I could blog writing .org files and I had a beautiful website.. Still I never blogged once. Maybe it was not simple enough. The setup must have been working very well for its original author, a Data Scientist writing a lot of .Rmd analyses. Not so much for me.

This approach

Lately I have been very fascinated by the Clojure programming language. I will write a post in the future about it. In the websites I am lurking, the community often speaks about Clojurescript which can compile to Javascript code. Some of the cljs frameworks for simple-page applications seem simple and elegant (like most things Clojure related).

Today I found a minimal, beautiful blog set up with shadow-cljs, which had very little code, all of which was understandable enough. It looks like the author is a js and cljs developer, so it has been interesting to learn some best practices since I have absolutely zero knowledge of frontend development.

Well, I forked his repo and it was extremely quick to build the website locally and deploy it to netlify! New concepts I need to understand more:

  • yarn > npm for managing dependencies, building and releasing
  • tailwind + postcss for easy customization of your website's style
  • yarn shadow-cljs watch app to develop while hot-reloading the website a-la-figwheel
  • Connecting to the clojurescript REPL to interact with the browser

This is a very exciting environment to develop my website and customize it to my liking! No more deciphering templates and stealing off CSS, I will customize it how I want.
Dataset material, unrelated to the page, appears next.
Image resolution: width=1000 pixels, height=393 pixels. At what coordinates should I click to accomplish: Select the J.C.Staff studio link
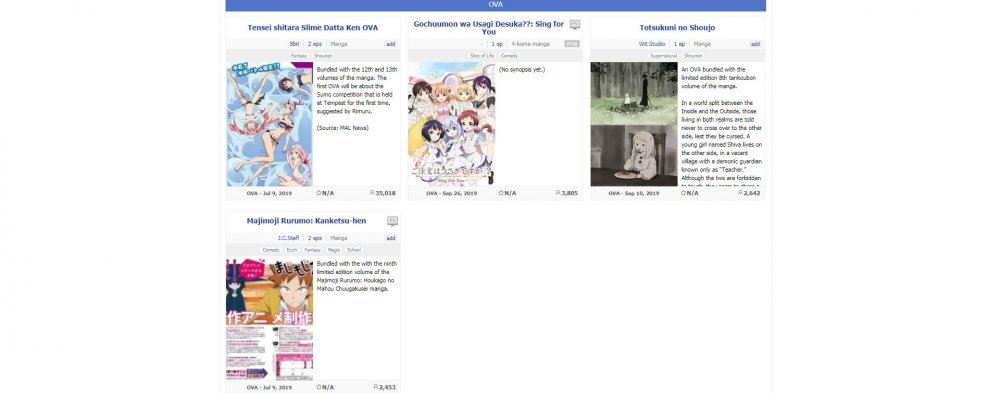pos(288,238)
The second news, even more exciting, is that the author wrote a simple logic to parse .md and populate the website. This means that to write my blog posts I can write with Org Mode and easily export to .md. I will also adopt the approach used in ox-hugo, that is to have a single .org file and have posts live under a heading. I can then export a single post with ,e C-s mm, i.e. calling org-export-dispatch, narrowing the scope to the subtree and exporting to a markdown file.

I really like having the full control over the website. Deploying to netlify means that I am not limited to what Github Pages lets me do. In the future I would like to explore different things, like embedding an interactive D3 visualization or a vega-lite SVG. I am happy to need to understand the details for these integrations instead of resorting to a magical plugin in an obscure template (like with hugo).

Why blogging?

Technical blogging is a great opportunity to learn how to explain something you think you know something about and how to organise your thoughts. Before writing this post I thought I had a clear idea of what to write but at the end of the post I can see that I digressed and I could have benefitted from organizing the structure of the post beforehand. It's okay since it is my first post, but see? Already learning!

In the future I plan to write about the things I deem interesting that I am exploring. I do this for self documentation and to maybe help a fellow user who might come across the same problem I was solving and maybe it will help him save some time. I will adjust with time around a certain size and type of content. I expect the two main categories will be data science and software engineering tooling.